The greatest strength of this record should be clear just from the format of this review: it is endlessly quotable, incredibly lyrical, overflowing with unbelievably technical rapping and hypercompetitive, both between Mike and El and the rest of the rap world.
In some ways, this is also its downfall. Like no other rap album in recent memory (not including El and Mike’s solo work), “Run The Jewels” requires active listening. If you’re not sitting down and reading the lyric sheet (which, unsurprisingly, comes as a PDF when you get the album), “Run The Jewels” is not really any fun.
There are no catchy hooks or choruses, the beats are standard El-P fare but don’t compel you to dance or anything and both of them rap so quickly that you have no hope of keeping up. On ‘36” Chain,’ maybe the best song on the album, Mike spits out 250 words in the first 80 seconds. There’s so much internal rhyming, repetition, dense references and more that you’ll be lost if you’re not reading along. Five-plus times of listening and reading, I still find myself pausing, rewinding and rereading to be able to know what’s happening.

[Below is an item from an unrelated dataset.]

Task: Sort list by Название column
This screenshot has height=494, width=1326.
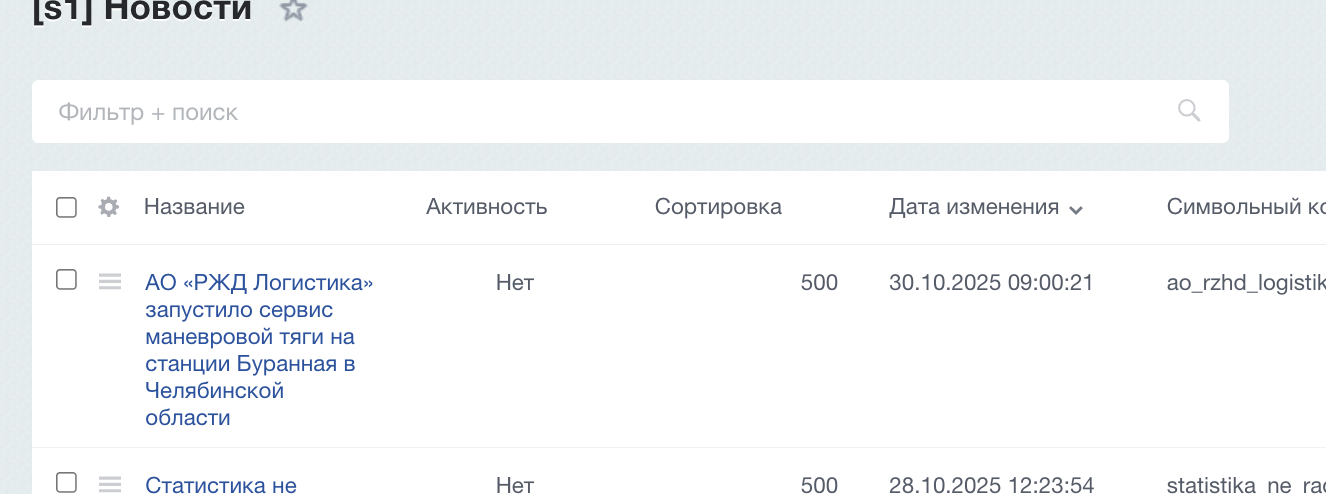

As a statement of competition, “Run The Jewels” is also a mixed success. I’m pretty comfortable with saying Killer Mike and El-P are both better lyricists and maybe even rappers than the vast majority of mainstream artists. If those were the only two criteria by which we judged hip hop, they should be Kanye and Jay-Z.
But after listening to “Run The Jewels,” you realize why it could never work. They constantly position themselves as under-appreciated, outsiders and underdogs. If they ever got the success they probably deserve, who could they rail against?
If you want the lyrical, competitive and technically impressive rap Kendrick seems to think we all do, then you can’t find anything better than “Run The Jewels.” Sit down, read along and be blown away. However, if you want something fun to put on at a party, you’re better off with Kanye and Kendrick for now.